The 2,000 test samples in the test set are divided into 10 groups and input them into the model for model testing, and the output results of the model are compared with the expected output results. The results are shown in Table 4. From the data in Table 4, it can be seen that the relative error between the test output result and the expected output result after the model is trained is less than 3%, and the evaluation level of the method in this paper is exactly the same as the actual level. Experimental results show that the trained model has evaluation accuracy and can be effectively used for online teaching quality evaluation in colleges and universities.

4.3. Evaluate Performance

In order to verify the evaluation performance of the method in this paper, Karl Pearson correlation coefficient and RMSE are used to measure the degree of closeness and fluctuation between the evaluation results of efficient online teaching quality evaluated by this method and the actual teaching quality results. The correlation coefficient R and the root mean square error RMSE are counted in the evaluation process of the method in this paper, and the results are shown in Table 5. Analyzing the data in Table 5, we can see that the evaluation correlation coefficients of the method in this paper are all greater than 0.85, and the root mean square error of the evaluation is less than 0.45. The results show that the evaluation results of the method in this paper are highly similar to the actual evaluation level, and the error is small, which can be effectively applied to online teaching quality evaluation in colleges and universities.

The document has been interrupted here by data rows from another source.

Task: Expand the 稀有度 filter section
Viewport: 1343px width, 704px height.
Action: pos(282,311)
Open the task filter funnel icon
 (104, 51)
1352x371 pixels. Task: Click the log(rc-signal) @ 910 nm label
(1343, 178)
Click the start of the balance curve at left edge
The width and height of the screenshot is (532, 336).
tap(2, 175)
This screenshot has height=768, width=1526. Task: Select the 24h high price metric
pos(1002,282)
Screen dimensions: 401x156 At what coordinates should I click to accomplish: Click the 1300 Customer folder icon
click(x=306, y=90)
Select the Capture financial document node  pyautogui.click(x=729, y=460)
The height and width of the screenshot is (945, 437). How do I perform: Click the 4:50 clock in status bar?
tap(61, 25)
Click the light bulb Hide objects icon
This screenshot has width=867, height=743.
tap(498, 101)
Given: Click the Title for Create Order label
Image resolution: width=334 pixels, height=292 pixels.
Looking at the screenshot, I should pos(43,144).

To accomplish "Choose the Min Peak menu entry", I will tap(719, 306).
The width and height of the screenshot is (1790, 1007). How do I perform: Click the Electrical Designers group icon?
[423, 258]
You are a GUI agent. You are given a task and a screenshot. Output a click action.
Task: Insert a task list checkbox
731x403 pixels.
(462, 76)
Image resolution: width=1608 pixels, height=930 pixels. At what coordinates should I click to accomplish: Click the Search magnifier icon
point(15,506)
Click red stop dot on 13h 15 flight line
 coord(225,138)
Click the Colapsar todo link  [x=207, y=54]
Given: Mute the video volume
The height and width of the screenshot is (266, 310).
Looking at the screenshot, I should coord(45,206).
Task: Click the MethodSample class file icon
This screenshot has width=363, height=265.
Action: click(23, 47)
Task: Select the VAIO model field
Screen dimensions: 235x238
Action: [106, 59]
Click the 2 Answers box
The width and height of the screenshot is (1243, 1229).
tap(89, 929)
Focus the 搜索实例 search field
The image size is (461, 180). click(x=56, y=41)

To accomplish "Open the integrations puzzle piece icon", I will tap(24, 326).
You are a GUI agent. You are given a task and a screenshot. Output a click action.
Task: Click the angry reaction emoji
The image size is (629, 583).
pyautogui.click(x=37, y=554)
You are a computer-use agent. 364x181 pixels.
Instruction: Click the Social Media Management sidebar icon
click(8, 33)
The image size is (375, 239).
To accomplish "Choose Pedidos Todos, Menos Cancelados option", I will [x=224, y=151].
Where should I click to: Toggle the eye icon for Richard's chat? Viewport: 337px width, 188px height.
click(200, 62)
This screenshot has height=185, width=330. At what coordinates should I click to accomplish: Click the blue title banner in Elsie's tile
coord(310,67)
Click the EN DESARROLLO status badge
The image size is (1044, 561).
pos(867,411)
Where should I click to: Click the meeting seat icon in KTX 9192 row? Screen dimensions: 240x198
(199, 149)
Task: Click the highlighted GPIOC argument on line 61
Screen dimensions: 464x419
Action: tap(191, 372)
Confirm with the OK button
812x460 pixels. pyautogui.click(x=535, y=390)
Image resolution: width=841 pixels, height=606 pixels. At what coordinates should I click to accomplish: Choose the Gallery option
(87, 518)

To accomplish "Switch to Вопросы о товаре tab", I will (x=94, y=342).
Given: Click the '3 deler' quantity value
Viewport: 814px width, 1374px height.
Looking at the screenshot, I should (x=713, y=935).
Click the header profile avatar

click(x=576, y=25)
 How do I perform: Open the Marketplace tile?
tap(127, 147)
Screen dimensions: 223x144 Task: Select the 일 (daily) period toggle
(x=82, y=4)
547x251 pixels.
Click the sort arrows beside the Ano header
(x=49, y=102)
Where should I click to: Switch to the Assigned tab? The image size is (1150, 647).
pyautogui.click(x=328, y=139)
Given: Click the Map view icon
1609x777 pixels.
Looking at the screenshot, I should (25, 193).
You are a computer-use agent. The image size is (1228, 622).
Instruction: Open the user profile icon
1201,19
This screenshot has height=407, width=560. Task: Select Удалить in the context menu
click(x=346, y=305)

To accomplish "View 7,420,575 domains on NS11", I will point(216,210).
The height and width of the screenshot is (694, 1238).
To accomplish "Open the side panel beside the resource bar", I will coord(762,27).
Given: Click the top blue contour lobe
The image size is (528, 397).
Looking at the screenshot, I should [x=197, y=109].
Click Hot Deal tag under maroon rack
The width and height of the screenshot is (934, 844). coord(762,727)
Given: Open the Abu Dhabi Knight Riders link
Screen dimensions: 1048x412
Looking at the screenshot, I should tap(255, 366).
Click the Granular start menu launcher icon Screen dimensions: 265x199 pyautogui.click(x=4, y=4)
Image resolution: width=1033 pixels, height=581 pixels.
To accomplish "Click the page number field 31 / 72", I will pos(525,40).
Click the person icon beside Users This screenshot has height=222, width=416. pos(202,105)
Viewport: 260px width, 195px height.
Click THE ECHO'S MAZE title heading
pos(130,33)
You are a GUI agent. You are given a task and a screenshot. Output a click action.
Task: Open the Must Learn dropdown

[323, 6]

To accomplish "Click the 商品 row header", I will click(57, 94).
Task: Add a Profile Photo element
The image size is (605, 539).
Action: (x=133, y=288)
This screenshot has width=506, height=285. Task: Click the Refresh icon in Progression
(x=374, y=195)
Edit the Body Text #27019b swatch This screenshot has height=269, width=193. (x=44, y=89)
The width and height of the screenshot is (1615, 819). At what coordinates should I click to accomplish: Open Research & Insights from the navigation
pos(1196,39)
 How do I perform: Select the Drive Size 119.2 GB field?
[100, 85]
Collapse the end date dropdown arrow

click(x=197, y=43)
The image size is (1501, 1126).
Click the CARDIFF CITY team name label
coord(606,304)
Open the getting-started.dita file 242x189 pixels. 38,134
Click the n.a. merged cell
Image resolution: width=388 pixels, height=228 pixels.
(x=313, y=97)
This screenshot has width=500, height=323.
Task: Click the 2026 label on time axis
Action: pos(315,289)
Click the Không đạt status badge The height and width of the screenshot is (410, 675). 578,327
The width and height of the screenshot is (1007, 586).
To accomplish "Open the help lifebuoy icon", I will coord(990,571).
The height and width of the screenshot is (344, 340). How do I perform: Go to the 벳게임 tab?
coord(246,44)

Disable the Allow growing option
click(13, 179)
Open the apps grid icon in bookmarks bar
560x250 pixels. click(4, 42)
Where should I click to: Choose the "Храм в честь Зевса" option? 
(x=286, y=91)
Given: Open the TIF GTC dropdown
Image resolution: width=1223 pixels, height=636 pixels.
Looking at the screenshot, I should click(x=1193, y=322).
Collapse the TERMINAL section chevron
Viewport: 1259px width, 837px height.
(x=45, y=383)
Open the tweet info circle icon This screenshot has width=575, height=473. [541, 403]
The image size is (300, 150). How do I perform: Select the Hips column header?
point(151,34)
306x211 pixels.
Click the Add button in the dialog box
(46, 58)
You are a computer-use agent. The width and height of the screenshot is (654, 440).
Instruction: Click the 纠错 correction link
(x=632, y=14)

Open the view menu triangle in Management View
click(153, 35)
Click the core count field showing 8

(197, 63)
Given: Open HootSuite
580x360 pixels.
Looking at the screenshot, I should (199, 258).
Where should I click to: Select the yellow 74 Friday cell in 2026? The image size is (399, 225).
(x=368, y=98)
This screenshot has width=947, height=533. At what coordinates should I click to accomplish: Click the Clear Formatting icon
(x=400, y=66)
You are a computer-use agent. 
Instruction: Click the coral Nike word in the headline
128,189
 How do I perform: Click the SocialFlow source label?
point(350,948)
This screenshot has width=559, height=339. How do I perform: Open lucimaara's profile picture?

Through the above experiments, it can be seen that the method in this paper has good performance in evaluating the quality of online teaching in colleges and universities. For this reason, the method in this paper is used to evaluate the online teaching quality of the colleges and universities. The evaluation results are shown in Table 6. After analyzing the data in Table 6, it can be seen that the method in this paper can realize the quality evaluation of the mixed education of the university by evaluating the various indicators that measure the quality of the mixed education of the university. The mixed education quality of the college is generally evaluated by the method of this article. Colleges and universities can take targeted measures based on the indicators with lower scores.

The evaluation results of this article is to improve the quality of online teaching.

5. Conclusion

This paper establishes a hybrid education teaching practice quality evaluation system in colleges and universities, and constructs a hybrid teaching quality evaluation model based on a deep belief network. Karl Pearson correlation coefficient and Root Mean Square Error (RMSE) indicators are used to measure the closeness and fluctuation between the effective online teaching quality evaluation results evaluated by this method and the actual teaching quality results degree. The experimental results show that:(1)As the number of iterations increases, the fitting error of the DBN model decreases significantly. When the number of iterations reaches 20, the fitting error of the DBN model stabilizes and decreases to below 0.01. The experimental results show that the model used in this method has good learning and training performance, and the fitting error is low.(2)The evaluation correlation coefficients are all greater than 0.85, and the root mean square error of the evaluation is less than 0.45, indicating that the evaluation results of this method are similar to the actual evaluation level and have small errors, which can be effectively applied to online teaching quality evaluation in colleges and universities.

Data Availability

The dataset can be accessed upon request.

Conflicts of Interest

The authors declare that they have no conflicts of interest.